“転生者” 作:ダフネキチ
―――――――――
あの酒 ヤバいクスリの類な気がする
あれから毎日 ぼくはでっけぇ小松菜と深い海を泳ぐ夢を見てる
一口飲んですぐカクンとくるのは 眠気じゃなくて魂的なもんがどっかいってるとかじゃないよね?
・ ・ ・
正直捨てるべきだとおもうんだけど ぼくは今 この国に連れてこられて以来の快眠の日々だ
どうせまた人馬の国との交渉が決裂して忙しくなるだろうし
よし このことは秘密にしよう 没収されたらたまらん
この一瓶だけね これだけ
―――――――――
―――――――――
はーい 交渉けつれーつ 貴公の首は柱に吊るされるのがお似合いだー
何回目だよ懲りなさすぎでしょ あいつらの顔大体覚えちゃったよもうダチじゃんマブじゃん ウチとフルゴール将軍はズットモダヨ!
このお酒がなかったら不眠でこれだったのか
かんがえ
なんでこのくそいそがしいときに エデレもくんだよもおお
もうぼくのまけでいいから しまでおとなしくしてろよさあ!! あんときかっこつけなきゃよかったあ!l!ll
―――――――――
―――――――――
我が心のオアシスに名前をつけようとおもう
何の問題もおきようもないあの深海だけが ぼくの唯一の安らぎだ
名前はもうきまってる
マリス 一目見てから浮かんでた
・ ・ ・
そういえば グノスターたちもこんな感じで決めたっけ
ふたりとも元気かな またかえりたいな
そのままどこかに
―――――――――
深い青に沈んだ“リムベルド”。
その北側の断崖。周囲を見下ろせるその先で――“無頼漢”は単眼鏡を構えた。
見下ろしたそこには倒壊した遺跡群があり、奇妙な生物が屯している。
ずんぐりむっくりしたカエルのような頭をした白肌の生物。みすぼらしい武器と鎧を身に着けた、絶妙に忌避感を覚える気味悪い者達だ。
それを中心に捉えると――その横にぼんやりとした文字が浮かび始める。
しろがね人 第二世代
――――――
「……あれもしろがね人って奴なのか……ただのカエルが歩き出した姿にしか見えねぇのに」
無頼漢自身、かつての“黄金の地”に住んでいた者達の事はよく知らない。
だが、こうして人知を超える変な生物が跋扈しているとこを見る度に――此処が、神秘溢れる古い土地であった事に畏れに近い独特の気持ちを覚えていた。

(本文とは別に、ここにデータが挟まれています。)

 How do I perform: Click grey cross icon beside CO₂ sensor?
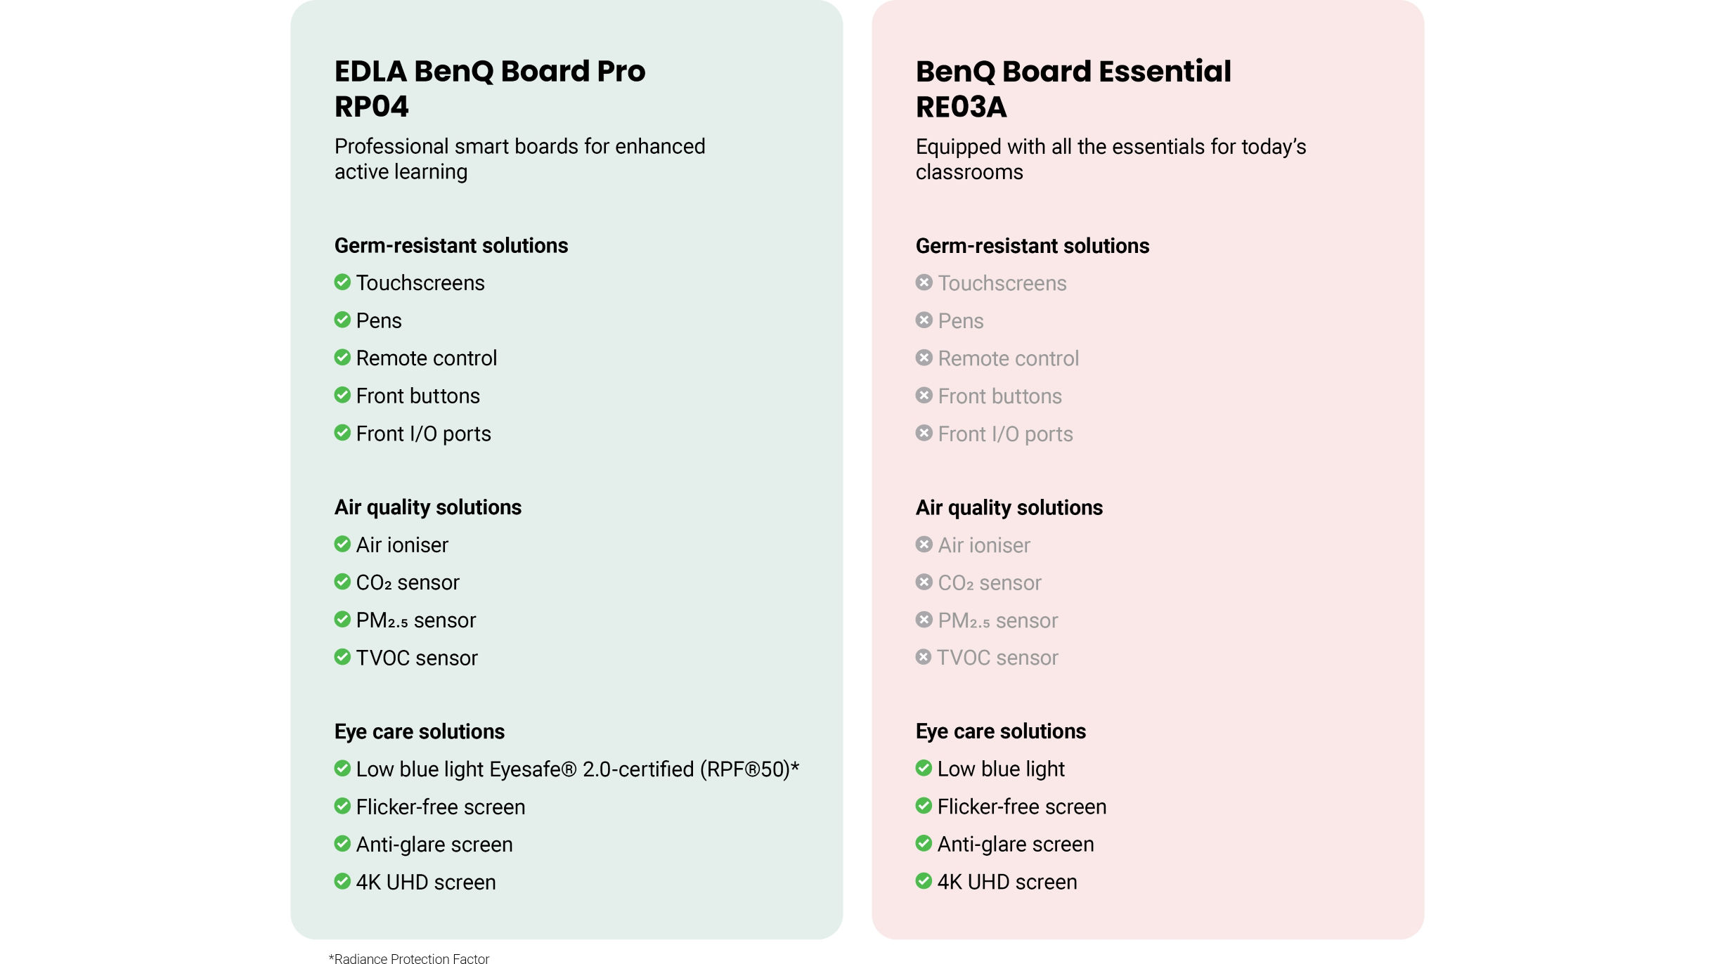[924, 582]
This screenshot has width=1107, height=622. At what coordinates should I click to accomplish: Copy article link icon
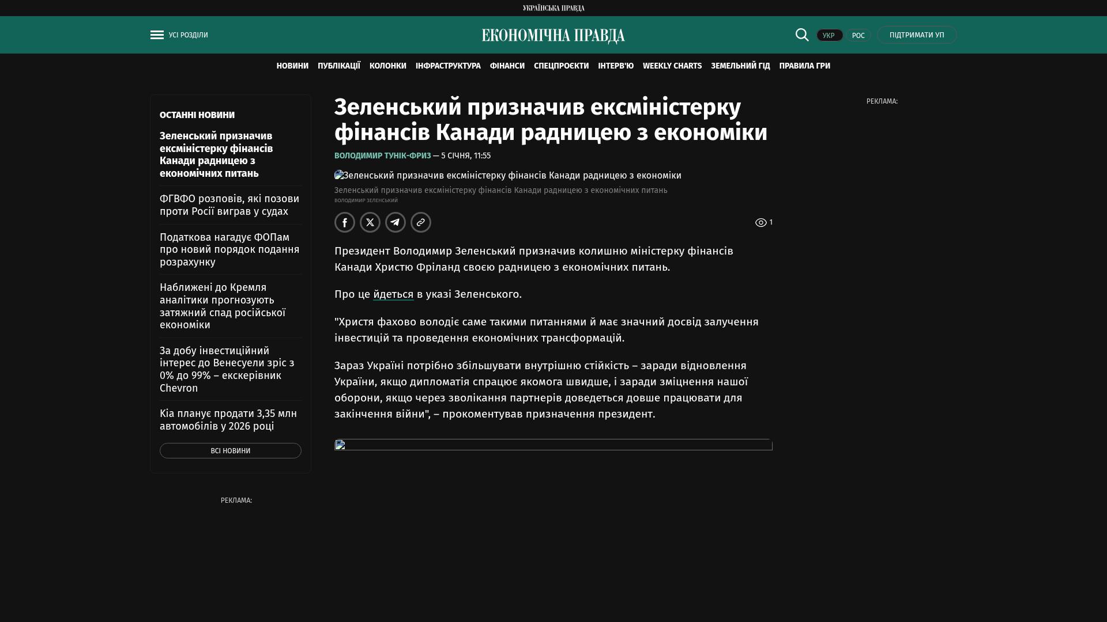click(x=421, y=222)
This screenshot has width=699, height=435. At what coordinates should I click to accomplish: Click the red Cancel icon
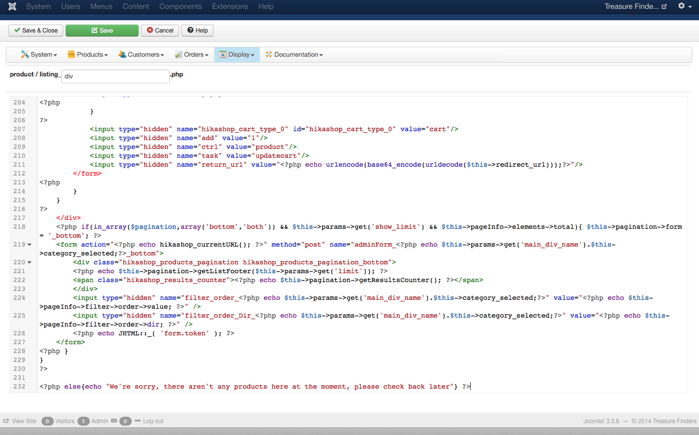[150, 30]
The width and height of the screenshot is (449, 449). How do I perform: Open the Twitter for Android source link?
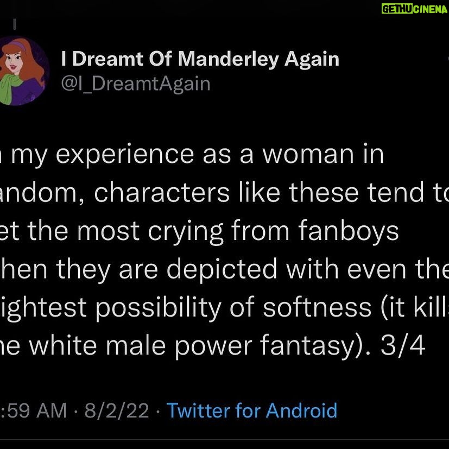[251, 410]
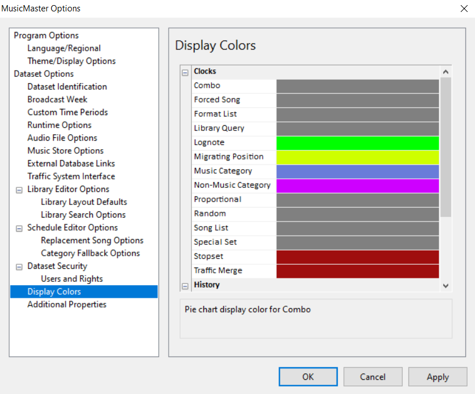Pick the Migrating Position yellow swatch

click(x=357, y=157)
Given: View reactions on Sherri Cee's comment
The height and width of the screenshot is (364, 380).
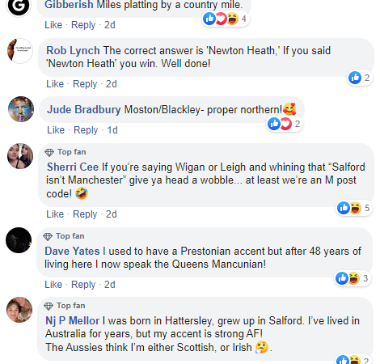Looking at the screenshot, I should pyautogui.click(x=354, y=208).
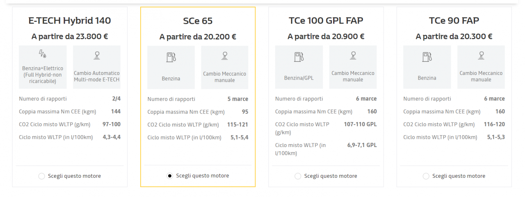The height and width of the screenshot is (197, 525).
Task: Click the E-TECH Hybrid 140 card title
Action: (70, 20)
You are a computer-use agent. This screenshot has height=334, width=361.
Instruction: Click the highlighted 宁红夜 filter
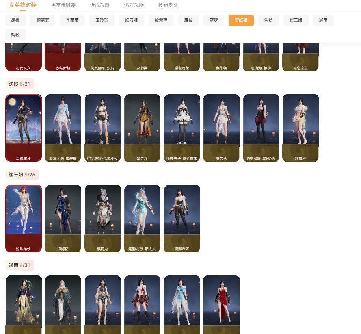[x=241, y=20]
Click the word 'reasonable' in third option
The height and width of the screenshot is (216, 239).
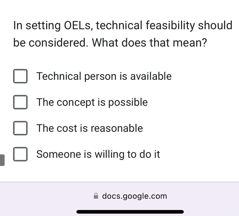(x=117, y=128)
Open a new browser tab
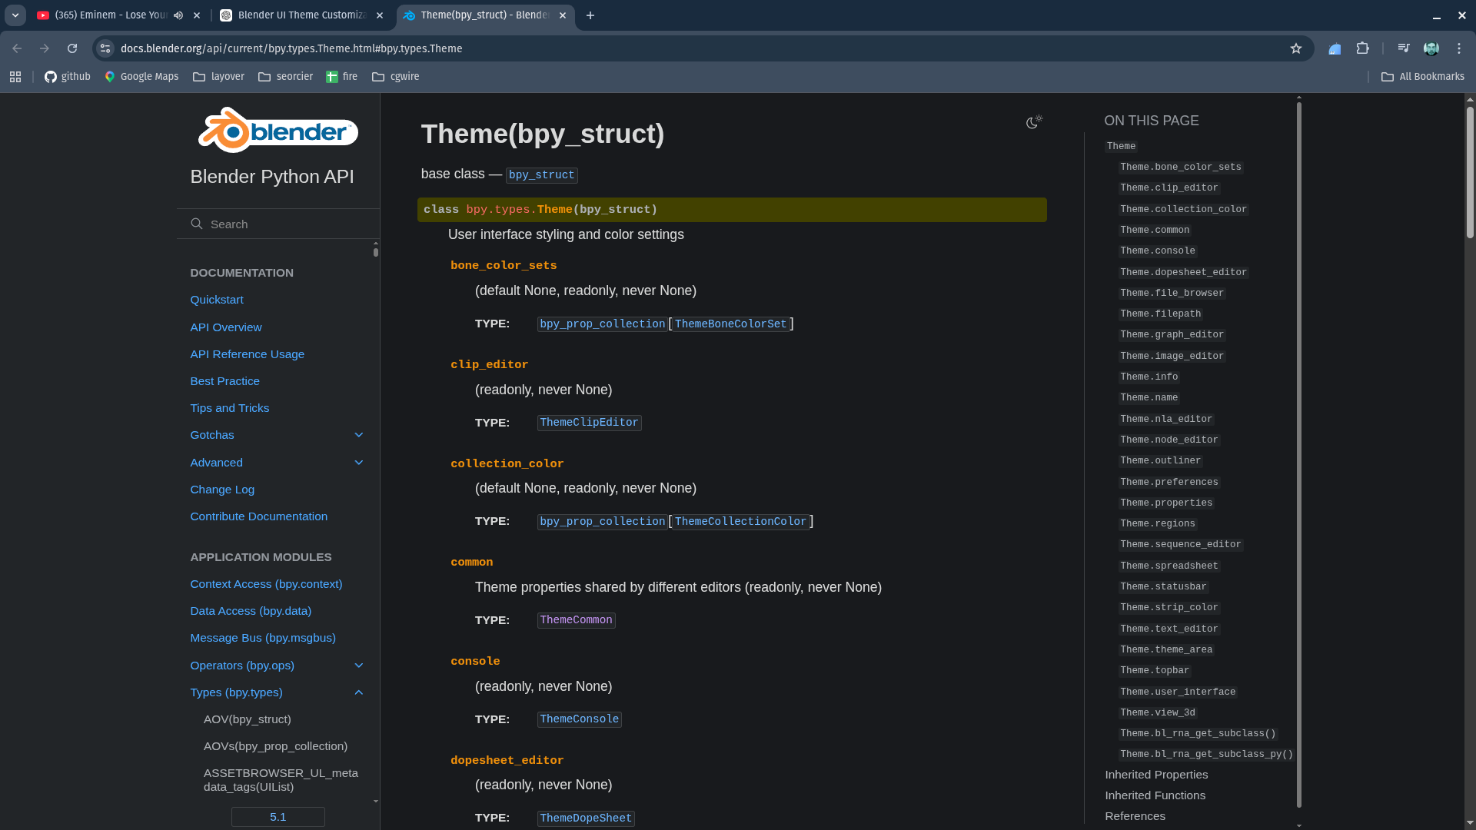The width and height of the screenshot is (1476, 830). [590, 15]
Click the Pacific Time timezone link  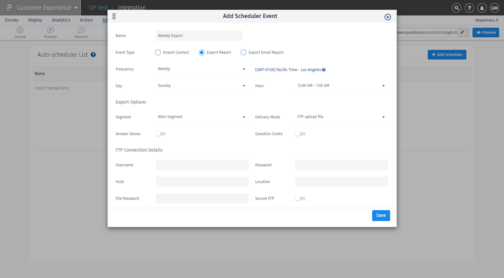[288, 70]
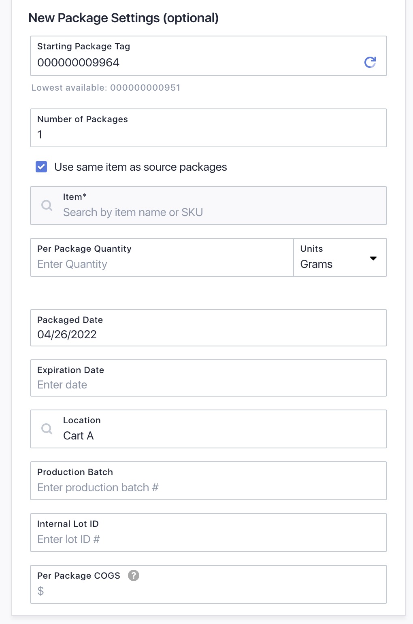Refresh the Starting Package Tag value
Screen dimensions: 413x624
[x=370, y=62]
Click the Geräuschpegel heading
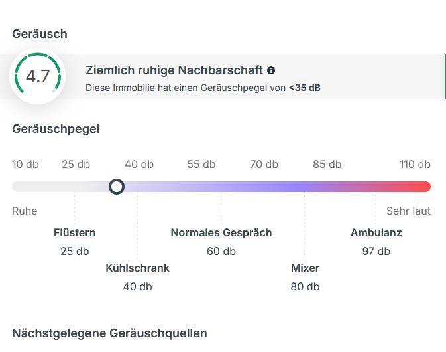The height and width of the screenshot is (352, 446). [56, 129]
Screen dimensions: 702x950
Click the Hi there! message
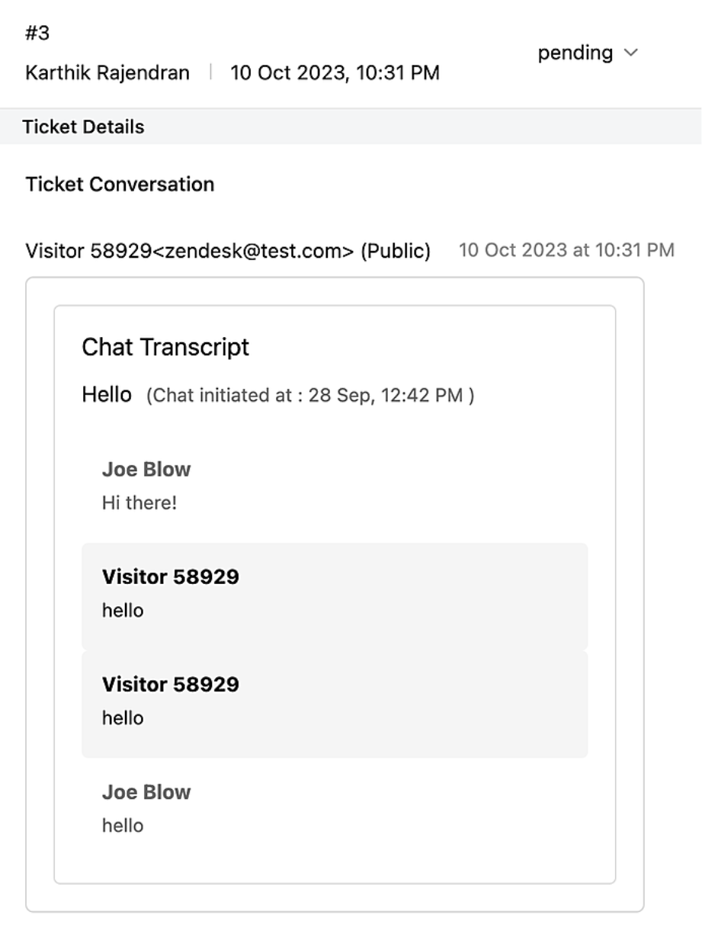(x=139, y=502)
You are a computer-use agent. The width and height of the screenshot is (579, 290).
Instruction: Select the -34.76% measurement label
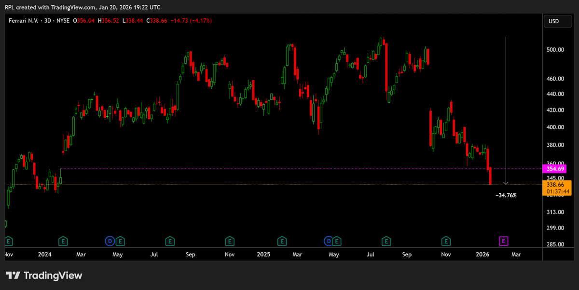pyautogui.click(x=506, y=195)
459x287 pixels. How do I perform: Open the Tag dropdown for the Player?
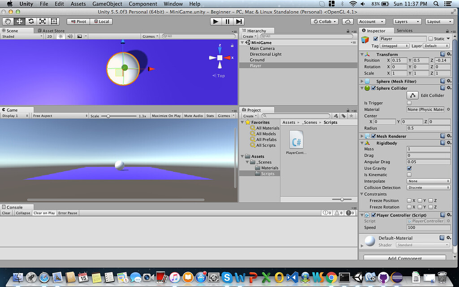394,45
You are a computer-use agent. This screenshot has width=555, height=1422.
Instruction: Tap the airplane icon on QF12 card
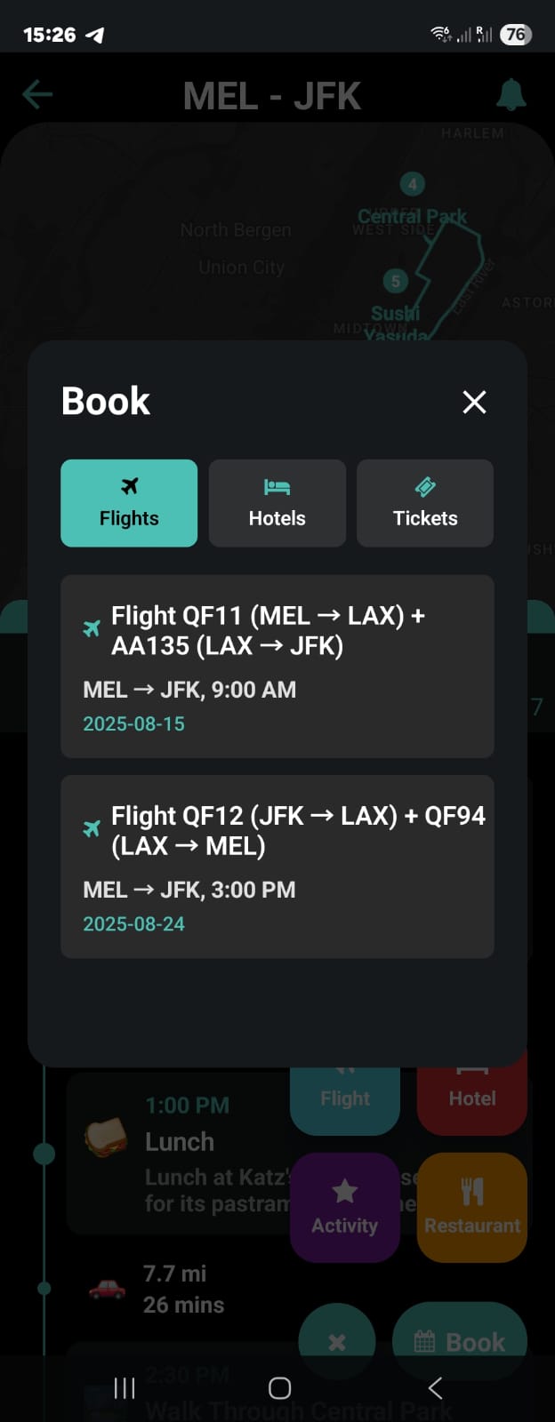pos(92,829)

まあ――そんな事分かったとしてもぶん殴る事に忌避感は無いのだが。
「あそこはカエル共の“遺跡”だ。書いといてくれ」
「わかった。……あまり“ソレ”を使い過ぎないようにね。ルーンがすっからかんになっちゃう」
「ああ。……ったく。アイツはどこからこんなけったいなもんを持ってきたんだか」
「ふふ、そうね。帰ったら叱らなくちゃ」
隣で微笑む“隠者”が地図に目印を付け足していくのを見ながら――無頼漢は、“転生者”たる彼が作った単眼鏡を弄ぶ。
――変異した“リムベルド”に度肝を抜いてしばらく。
一先ずは、と。
近くの“小砦”を襲撃して地図を入手した後――彼ご謹製の単眼鏡を使っていると、突如浮かび出した“文字”。
それが見ているものの情報だと気づいて驚くまで数分。……その間に、集めていたルーンを全て使い果たしたと気づくのにまた数分。
どういう訳か、これは「視ているモノの情報を知れる代わりにルーンを消費する」なんて事を理解した時、三人が感じたのはきっと呆れだったろう。
――アイツ、また変なものを……。
……まあ、使えるのなら使おうという結論に落ち着いた。
後で頭を小突くくらいはするが。
とはいえ、単眼鏡の効果は絶大の一言。
場所を巡る必要もなく、地図にどんどん情報を付け足されていく。しかも、詳しい情報を把握出来るのも重要な点だ。
――
「……来たな」
先ほどの、カエル頭のしろがね人のいる遺跡を睨みつける。
一見、長閑にすら思えるほどぼんやりとしているだけの連中。
その周囲に――突如として、クラゲのような生物が何匹も現れた。それどころか、地中からは半透明の触手のようなものもわんさか生え出し、見境無く攻撃を始める。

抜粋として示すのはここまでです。